終章では、ここまでの論述をふり返ると同時に、ふたたび日本のミュージアムの現場とミュージアム研究が陥っている問題に立ち返り、本論の知見をもとに問題状況を俯瞰し、それらに対応していくために歴史社会学、文化研究と密接に結びついたかたちでのメディア・リテラシーを基軸とする実践研究の新たなあり方を提示している。

■評価と議論

審査委員のあいだでおおむね合意された本論の評価は次の通りである。

まず、これまでのミュージアム研究は、フーコーの「まなざしの近代」に触発された歴史的、思想的な研究群と、一方できわめて実務的な展示学、経営学、教育学的な研究群のあいだの乖離が著しく、かつ固定化され、それらのいずれかの枠組みの中できわめて専門特化した、あるいはミクロな問題意識を持った研究がなされてきていたのに対し、この論文は総合的、学際的な知識と観点においてずば抜けており、またミュージアム、およびミュージアム研究の全体的な困難を一手に引き受けるような痛烈な問題意識に貫かれていることは、大いに評価できる。

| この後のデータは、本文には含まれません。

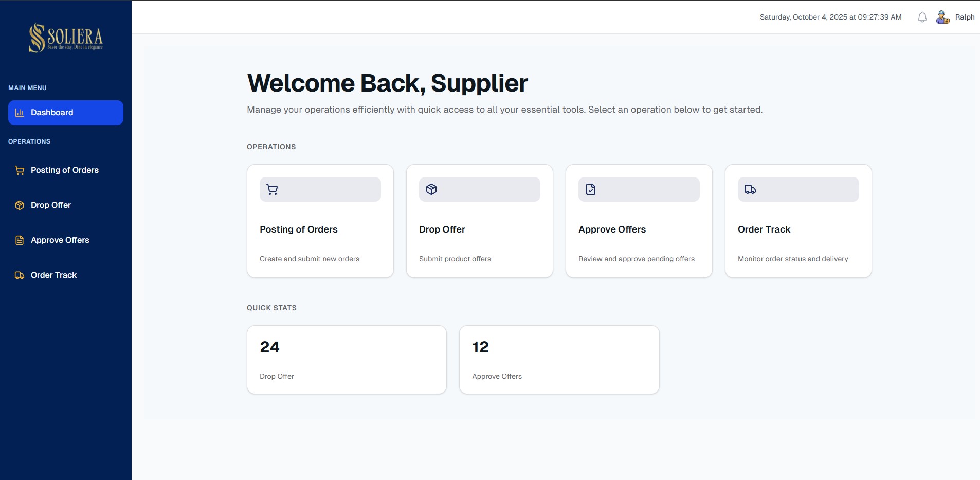The width and height of the screenshot is (980, 480).
Task: Click the Approve Offers card title
Action: point(612,229)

また、そうした問題意識に対応した、具体的で実践的なミュージアム・コミュニケーションのためのワークショップを生みだし、プログラム化している点には高いオリジナリティが認められる。

一方で、ミュージアムを、いわば力業で総合的にとらえようとするあまり、キメの粗い議論が散見されると指摘された。一つには、日本に輸入された「博物館」の制度化をとらえる際に、日本近代史における天皇制の象徴的役割と国民国家の形成とが抜きがたく結びついているという歴史的理解が十分ではない。また、本論でいうメディア論はいわゆるオーディエンス空間論、あるいはコミュニケーション論といいかえた方がよい部分があり、その部分を整理した方が後半のミュージアムの来館者研究やメディア・リテラシー論をより豊かに発展させられたであろう、というものであった。

しかし、全体としてはミュージアムをめぐる歴史社会的状況、文化的諸現象、そしてそれがはらむ諸問題と可能性を十分に理解しており、高い次元の学問的問題意識でこれからのミュージアムのあり方を研究していく意志と実践力を持つものと判断し、本審査委員会は、本論文が博士(学際情報学)の学位に相当するものと判断する。